The Soviet plea for Western economic aid, addressed in writing to the Group of Seven, contains a most remarkable admission:
"History shows that the success of postwar reforms in West Germany and Japan, and of the economic revival of Europe devastated by the war, was to a great extent achieved through comprehensive assistance to these countries."The parallel that the Soviet leaders themselves drew between the current condition of the Soviet Union and that of the defeated Axis powers is not only a staggering concession of historical failure. It is also a plea for a Western policy of magnanimity comparable to that shown after World War II. The plea deserves a sympathetic but also a prudent response.
The postwar recovery of Germany and Japan was aided by the West because the reforms that were adopted were comprehensive not only in their economic dimensions; they were also far-reaching politically and internationally.
They not only ensured the economic recovery of the two defeated countries, but they involved also the emergence of truly democratic political institutions as well as guarantees against renewed aggressive behavior. Germany and Japan were not merely reformed - they were transformed.
Some of the Soviet leaders, while willing to swallow bitter economic medicine, make no secret of the fact that their model is Augusto Pinochet's Chile or South Korea while it was under martial law.
Clearly, the West's goals must be more ambitious. They must aim at the transformation of the Soviet Union into something politically altogether different.
The forthcoming London summit should provide the occasion for a historic Western declaration that, in positive and constructive tones, would spell out the legitimate Western preconditions regarding four fundamental dimensions of the needed changes: privatization, democratization, self-determination and demilitarization.
Especially important will be the issue of privatization, which is the key to achieving a basic change of the existing system. President Mikhail Gorbachev has been on the record in opposing full privatization, notably in regards to land ownership, as contrary to "socialism."
This issue will, therefore, have to be clarified and guarantees for private ownership ensured. Otherwise, it will be difficult to justify any significant diversion of capital toward the Soviet Union.
And a political democracy is likely to be more secure when the individual has genuine freedom of choice, both politically and economically.
That freedom must be formally institutionalized, with competitive parties enjoying free access to mass media and legal guarantees of individual rights.
Thanks to Gorbachev, the Soviet Union has already made a significant break with its totalitarian traditions, but even his own presidency is derived from a one-party monopoly of political power. It thus lacks basic democratic legitimacy.
Finally, a genuine transformation must entail the demilitarization of the Soviet economy and society. The ethos of the country, including especially the education of the young, is heavily imbued with martial values and training.
The Soviet government should be expected to initiate a staged program of military budget cuts to bring down, over time, the percentage of the GNP allocated to military purposes to levels approximating those of the major Western powers.
Progress toward a formal democracy should also be helpful in this regard, because the Soviet people themselves are likely to press for major cuts once they realize the degree to which their poverty is made more acute by the size and privileges of the Soviet military behemoth.

- - - - -

WHAT YOU WILL DO: Condense the paragraph of the article on Western aid to the Soviet Union that begins "Especially important will be the issue of privatization" into a shorter version that keeps its main facts. The lines after this point are separate material, unrelated to the article on Western aid to the Soviet Union.

- - - - -

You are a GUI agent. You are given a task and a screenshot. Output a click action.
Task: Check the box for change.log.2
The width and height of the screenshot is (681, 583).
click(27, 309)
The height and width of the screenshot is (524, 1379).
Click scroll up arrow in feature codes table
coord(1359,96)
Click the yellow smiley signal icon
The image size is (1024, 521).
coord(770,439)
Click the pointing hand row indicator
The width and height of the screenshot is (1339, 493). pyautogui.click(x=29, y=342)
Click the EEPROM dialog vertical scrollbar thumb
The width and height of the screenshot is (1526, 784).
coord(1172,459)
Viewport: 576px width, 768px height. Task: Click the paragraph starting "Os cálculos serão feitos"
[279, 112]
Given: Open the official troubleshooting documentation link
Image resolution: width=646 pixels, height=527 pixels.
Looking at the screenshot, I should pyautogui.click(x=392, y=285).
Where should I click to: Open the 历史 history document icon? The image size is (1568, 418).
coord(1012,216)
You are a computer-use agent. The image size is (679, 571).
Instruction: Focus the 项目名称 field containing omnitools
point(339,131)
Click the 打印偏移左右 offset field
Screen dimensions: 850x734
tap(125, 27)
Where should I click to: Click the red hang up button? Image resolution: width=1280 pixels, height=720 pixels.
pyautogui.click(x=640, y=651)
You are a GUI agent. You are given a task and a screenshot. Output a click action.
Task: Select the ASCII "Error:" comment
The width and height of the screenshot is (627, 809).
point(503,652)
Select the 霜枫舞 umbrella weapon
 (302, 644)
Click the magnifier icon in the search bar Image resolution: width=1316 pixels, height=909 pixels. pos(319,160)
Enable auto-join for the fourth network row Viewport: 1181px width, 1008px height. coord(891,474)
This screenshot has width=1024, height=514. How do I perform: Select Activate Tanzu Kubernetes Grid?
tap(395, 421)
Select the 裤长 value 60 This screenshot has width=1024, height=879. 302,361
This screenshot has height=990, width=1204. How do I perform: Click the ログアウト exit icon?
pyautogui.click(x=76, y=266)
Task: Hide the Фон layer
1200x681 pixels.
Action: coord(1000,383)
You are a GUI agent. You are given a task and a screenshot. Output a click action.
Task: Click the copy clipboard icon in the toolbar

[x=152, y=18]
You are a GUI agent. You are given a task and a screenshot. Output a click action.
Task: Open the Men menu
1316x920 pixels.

- - - - -

ANSWER TO THE PROBLEM: Privatization, the key to basic change of the existing system, will be an especially important issue. President Mikhail Gorbachev has publicly opposed full privatization, notably of land, as contrary to "socialism."